1 May 2026Oral drugs
Potassium chloride sustained-release oral
Sustained-release potassium chloride guidance for diuretic-induced hypokalaemia during longer-term replacement.
Prescription under medical supervision
This guide page is for structured reference only and does not replace a clinician, pharmacist, or emergency review. Dose choice, route choice, interactions, and safety decisions still need professional judgment.
Therapeutic action
Potassium supplement.
Indications
Hypokalaemia induced by thiazide diuretics such as hydrochlorothiazide and loop diuretics such as furosemide.
Forms and strengths
- 600 mg potassium chloride sustained-release tablet providing 8 mmol of potassium.
Dose
Do not exceed indicated doses if potassium serum levels cannot be measured.

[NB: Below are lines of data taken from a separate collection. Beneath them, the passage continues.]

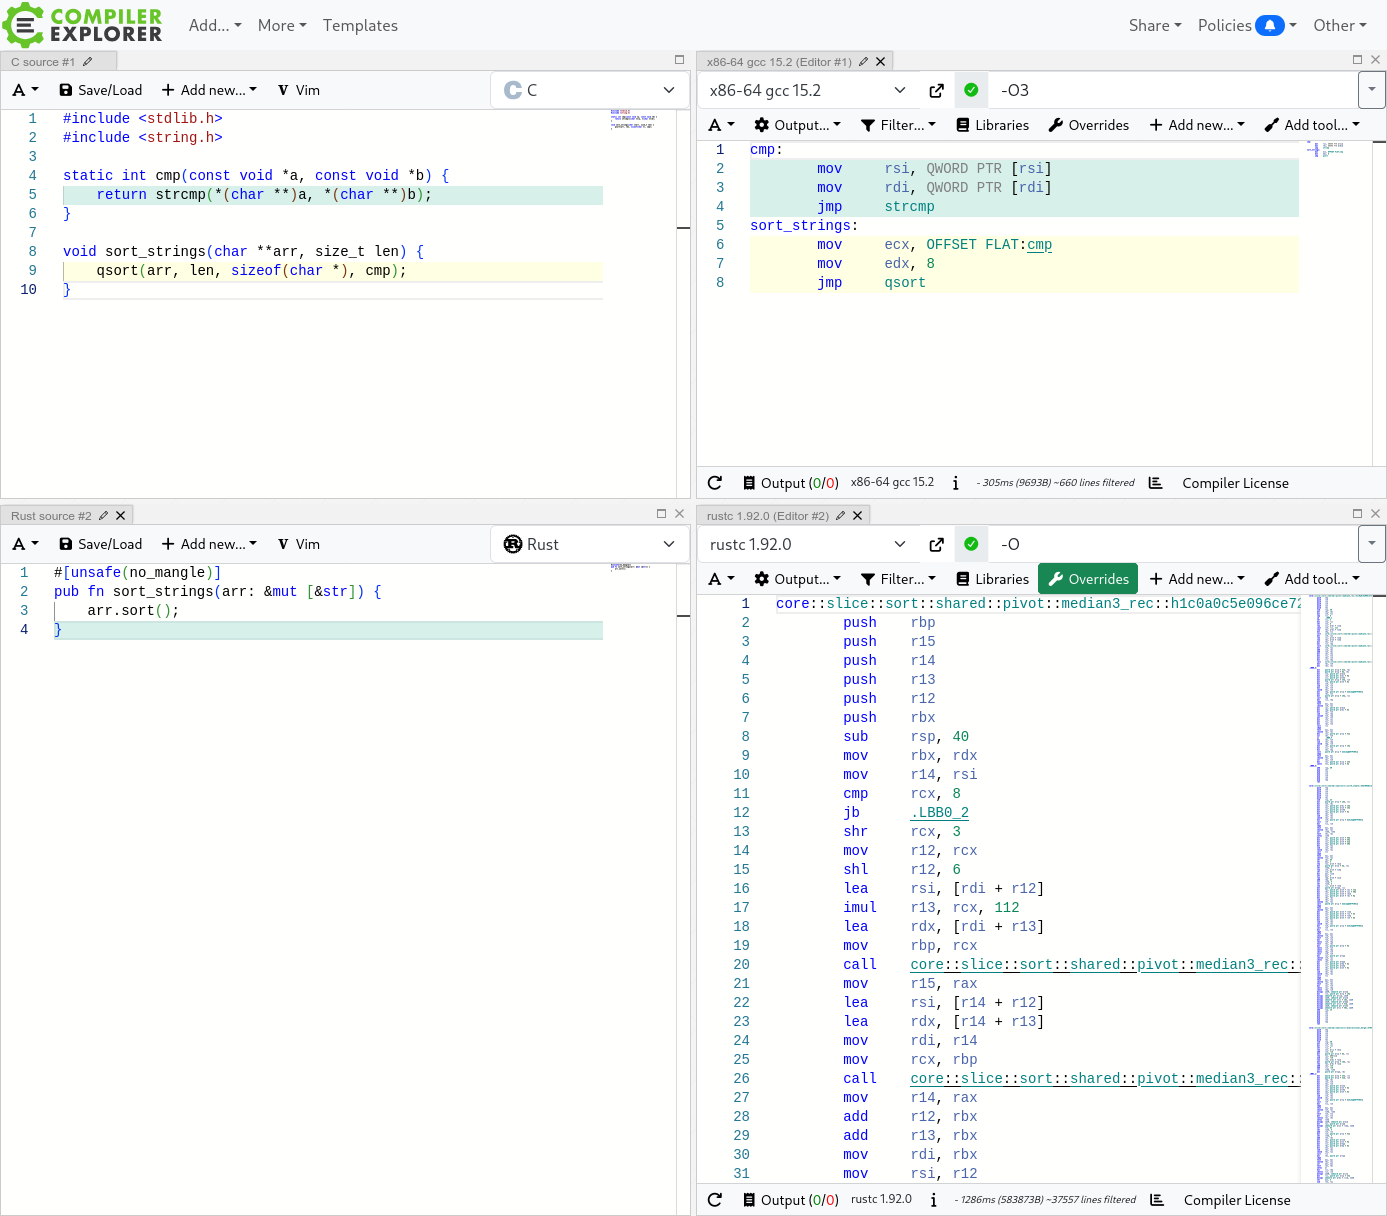This screenshot has height=1216, width=1387.
Task: Open the Templates menu item
Action: pyautogui.click(x=360, y=26)
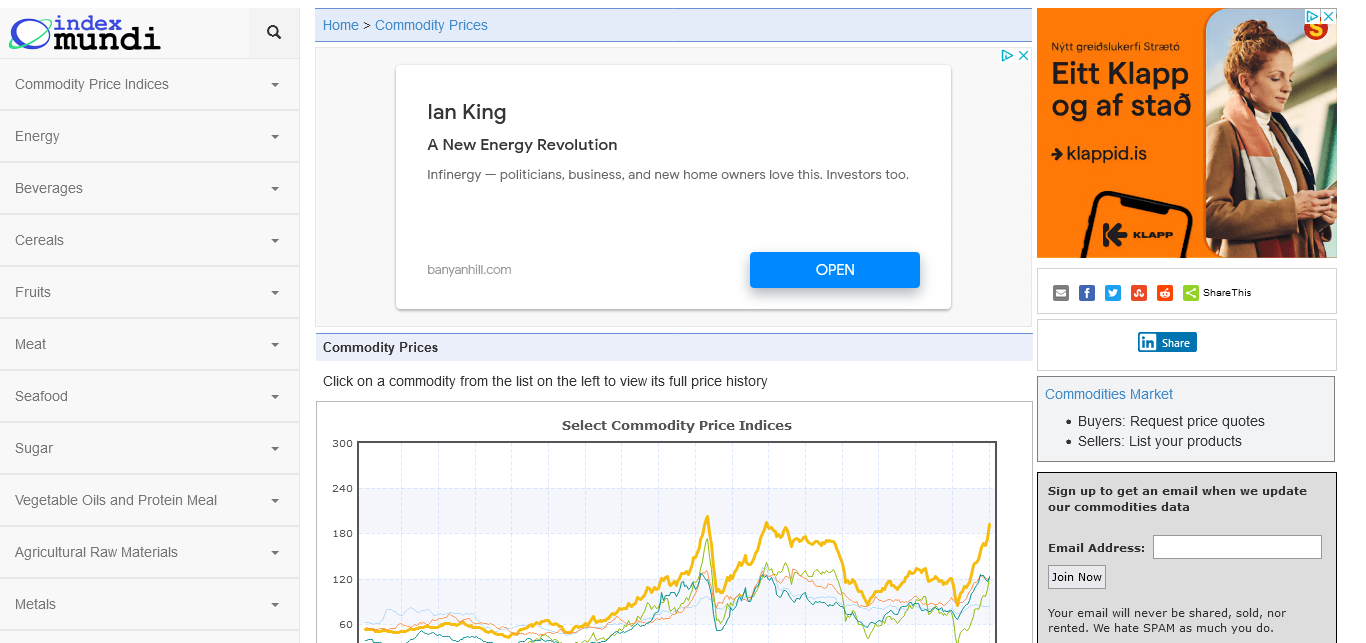Viewport: 1366px width, 643px height.
Task: Open the green ShareThis icon
Action: (1191, 293)
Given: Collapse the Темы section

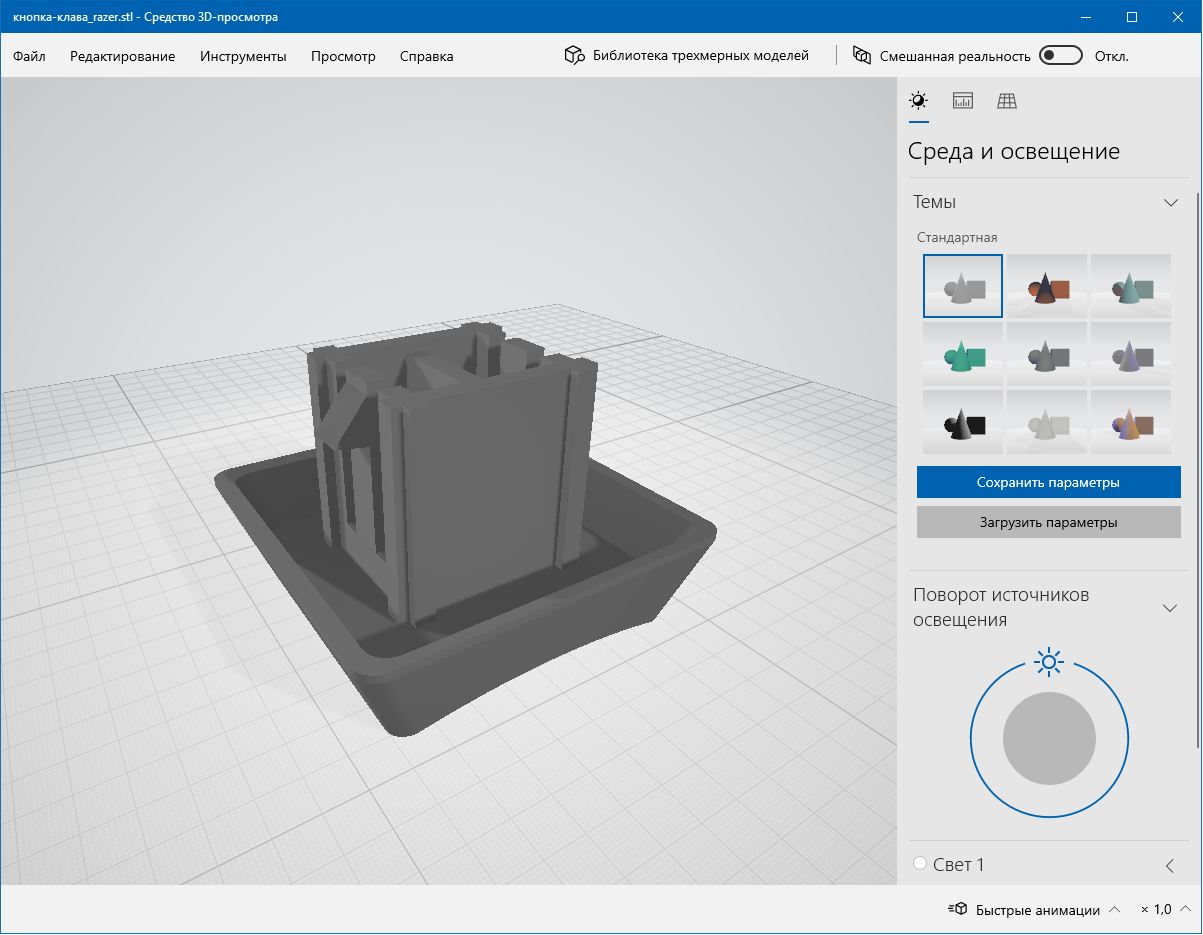Looking at the screenshot, I should 1171,202.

- Adult: 15 to 25 mmol daily, corresponding to 1 tablet 2 to 3 times daily.
Duration
According to clinical response and duration of diuretic treatment.
Contra-indications, adverse effects, precautions
- Administer with caution and reduce dosage in elderly patients and patients with renal impairment because of the risk of hyperkalaemia.
- Do not combine with spironolactone and angiotensin-converting-enzyme inhibitors such as enalapril.
- May cause hyperkalaemia, gastroduodenal ulcerations, diarrhoea, nausea, and vomiting.
- Pregnancy: no contra-indication.
- Breast-feeding: no contra-indication.
- Take with or at the end of meals to reduce the risk of gastrointestinal ulcerations.
Source
MSF Essential drugs practical guidelines (January 2026)
This page reproduces the structured reference information for this batch while leaving out the Storage and Remarks sections.